Despite the above advantages, there are a number of limitations including specific issues related to the THIN dataset. The lack of ability to link the THIN dataset to the national cancer registry data is a significant disadvantage. However, primary care practitioners contributing data to THIN follow a standardized process and codes for cancer would not be entered without histological confirmation from a secondary care provider. In order to further validate the dataset in the current study, the surgical rates for EC (14.5 %) and GC (15.1 %) in 2010 from THIN were compared with the national esophagogastric cancer audit. The national audit reported a surgical rate of 20.0 % in EC subjects and 22.4 % in GC subjects, respectively, during the same period with a case ascertainment of 71.1 % [28]. Furthermore, the 1-year survival rate in the present study was similar to national survival rates reported in cancer registry data. In THIN, the survival rate for EC subjects diagnosed between 1997 and 1999 was 36.1 % and subjects diagnosed between 2000 and 2002 was 33.8 %, which is comparable to cancer registry rates of 33.3 and 38.0 %, respectively [29]. The possibility of administrative delays in primary care in recording the UGIC diagnosis date led us to exclude the period within 12 months of UGIC diagnoses for analysis of PEUGIC, potentially excluding some PEUGIC cases. However, although addressing the reasons for patients undergoing an EGD that did not diagnose UGIC within a few months of their diagnosis is an important issue, it is much less likely to improve the prognosis of UGIC than diagnosing the UGIC at an earlier stage or as a premalignant lesion years before the diagnosis date in PEUGIC cases. THIN only captures diagnostic outcomes from EGDs and data potentially relevant to PEUGIC, such as whether sedation was used, the grade and specialty of the endoscopist, H. pylori status, if biopsies were taken and the number of biopsies taken is not recorded, limiting conclusions on why PEUGIC cases occurred. Furthermore, the lack of complete data on UGIC histology and UGIC staging further limited analysis of potential causes of PEUGIC and the degree to which an endoscopist could potentially be responsible for a case of PEUGIC. For example, there may be virtually no changes at EGD 3 years before later diagnosis with an early-stage UGIC, whereas 13 months before presenting with an advanced UGIC it is very likely that the endoscopist missed an existing malignant lesion.
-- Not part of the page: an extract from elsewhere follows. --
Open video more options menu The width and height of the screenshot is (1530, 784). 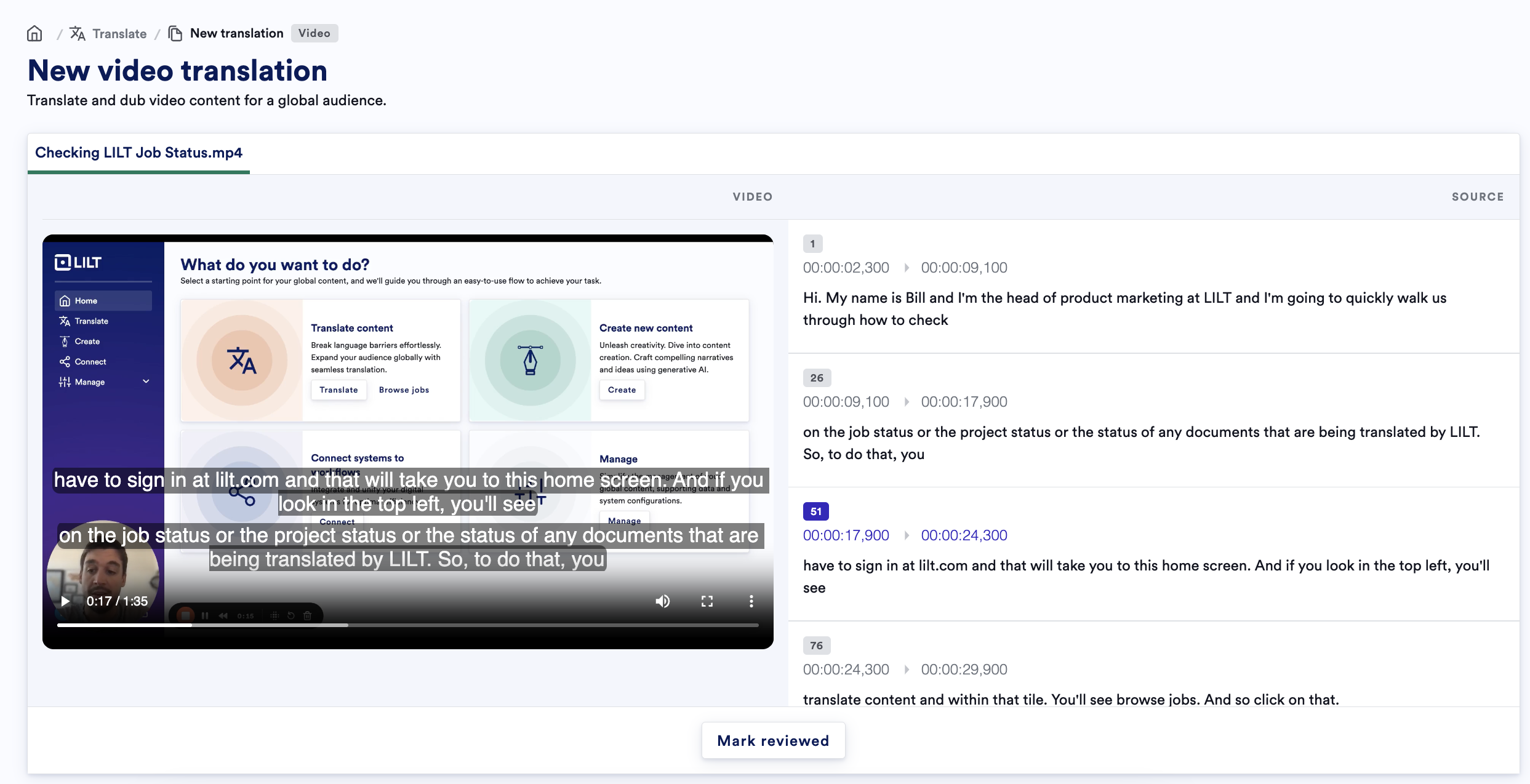[751, 601]
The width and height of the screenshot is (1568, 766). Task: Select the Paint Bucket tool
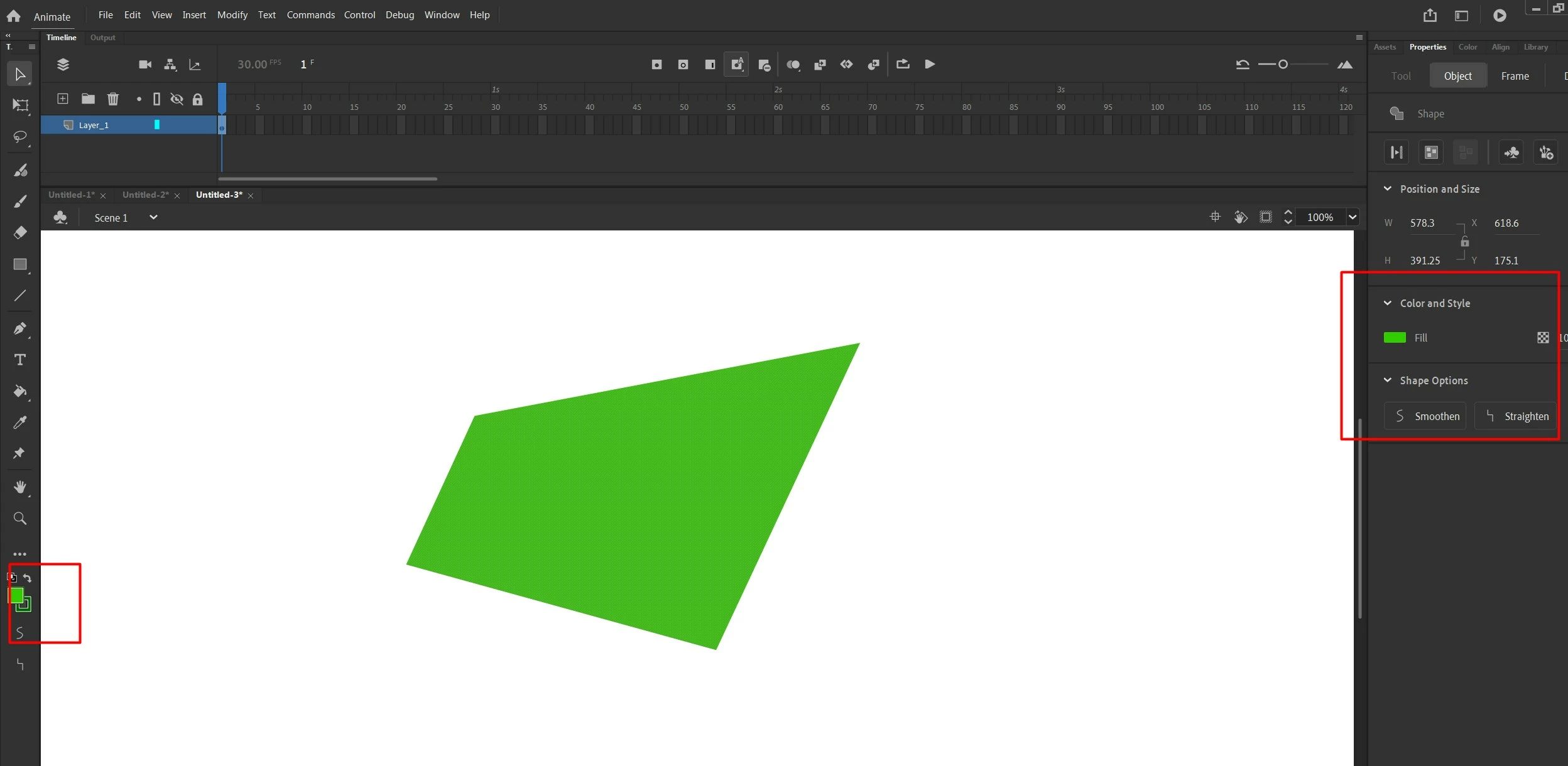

We would recommend that national bodies with responsibility for endoscopy should encourage research into EGD quality and set quality standards for EGD that are similarly stringent to the quality standards for colonoscopy that have improved outcomes for colonoscopy and colorectal cancer over the last decade. We would also recommend that individual endoscopy units undertake regular audit of PEUGIC rates and undertake root cause analysis of identified cases.

In summary, in the largest study to date, the risk of PEUGIC among UGIC subjects was 6.7 %. PEUGIC was associated with younger age, female gender, increasing comorbidity, increasing deprivation, and a lack of alarm symptoms at presentation. PEUGIC was more common among GC subjects. Endoscopic findings such as stricture and ulceration that are known to be associated with UGIC were recorded in 8.3 % of PEUGIC EGDs, representing potential missed opportunities for early UGIC diagnosis.